The problem ▸ Please return only the lines from the one holding "1073x665 pixels. Task: Click" through the one holding "Task: Filter by Quảng cáo trên trang xem", exactly as they appear in the records below, both ends included.

+ + + + +

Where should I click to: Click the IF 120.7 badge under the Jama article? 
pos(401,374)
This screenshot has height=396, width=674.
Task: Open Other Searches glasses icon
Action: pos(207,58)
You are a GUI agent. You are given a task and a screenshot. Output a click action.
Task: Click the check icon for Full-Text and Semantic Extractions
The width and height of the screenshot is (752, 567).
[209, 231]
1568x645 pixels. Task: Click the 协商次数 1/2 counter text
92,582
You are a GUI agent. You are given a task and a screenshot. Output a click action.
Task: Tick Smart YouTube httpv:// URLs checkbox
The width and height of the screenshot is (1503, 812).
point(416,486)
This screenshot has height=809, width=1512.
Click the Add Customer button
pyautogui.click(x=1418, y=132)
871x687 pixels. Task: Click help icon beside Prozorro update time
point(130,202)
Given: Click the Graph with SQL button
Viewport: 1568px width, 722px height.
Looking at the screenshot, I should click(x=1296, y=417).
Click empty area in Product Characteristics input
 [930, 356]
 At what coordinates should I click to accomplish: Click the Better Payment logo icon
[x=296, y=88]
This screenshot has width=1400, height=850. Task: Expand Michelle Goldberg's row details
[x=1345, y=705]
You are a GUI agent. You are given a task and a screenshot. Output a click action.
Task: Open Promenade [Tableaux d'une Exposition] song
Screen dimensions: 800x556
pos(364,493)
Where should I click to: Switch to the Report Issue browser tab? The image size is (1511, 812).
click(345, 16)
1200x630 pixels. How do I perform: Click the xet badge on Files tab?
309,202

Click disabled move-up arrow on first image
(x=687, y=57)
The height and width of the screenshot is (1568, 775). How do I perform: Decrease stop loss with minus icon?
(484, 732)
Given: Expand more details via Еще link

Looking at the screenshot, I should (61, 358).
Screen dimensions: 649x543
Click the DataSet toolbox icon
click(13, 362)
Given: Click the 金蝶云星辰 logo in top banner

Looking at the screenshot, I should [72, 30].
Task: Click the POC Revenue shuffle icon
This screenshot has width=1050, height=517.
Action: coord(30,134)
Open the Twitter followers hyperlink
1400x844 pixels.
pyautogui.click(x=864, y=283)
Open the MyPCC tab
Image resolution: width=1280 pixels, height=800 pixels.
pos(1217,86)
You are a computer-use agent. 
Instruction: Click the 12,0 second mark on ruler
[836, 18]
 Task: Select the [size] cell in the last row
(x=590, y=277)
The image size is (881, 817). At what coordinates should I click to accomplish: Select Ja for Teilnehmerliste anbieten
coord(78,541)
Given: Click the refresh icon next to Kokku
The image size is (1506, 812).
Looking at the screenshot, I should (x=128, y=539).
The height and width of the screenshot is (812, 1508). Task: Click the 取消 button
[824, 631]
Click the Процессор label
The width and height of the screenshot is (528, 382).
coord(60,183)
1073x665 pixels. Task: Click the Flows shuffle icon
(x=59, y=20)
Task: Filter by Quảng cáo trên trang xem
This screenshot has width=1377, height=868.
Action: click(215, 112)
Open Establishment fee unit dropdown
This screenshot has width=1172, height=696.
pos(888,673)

+ + + + +

Task output ▸
1073x665 pixels. Task: Click the Flows shuffle icon
(x=59, y=20)
Task: Filter by Quảng cáo trên trang xem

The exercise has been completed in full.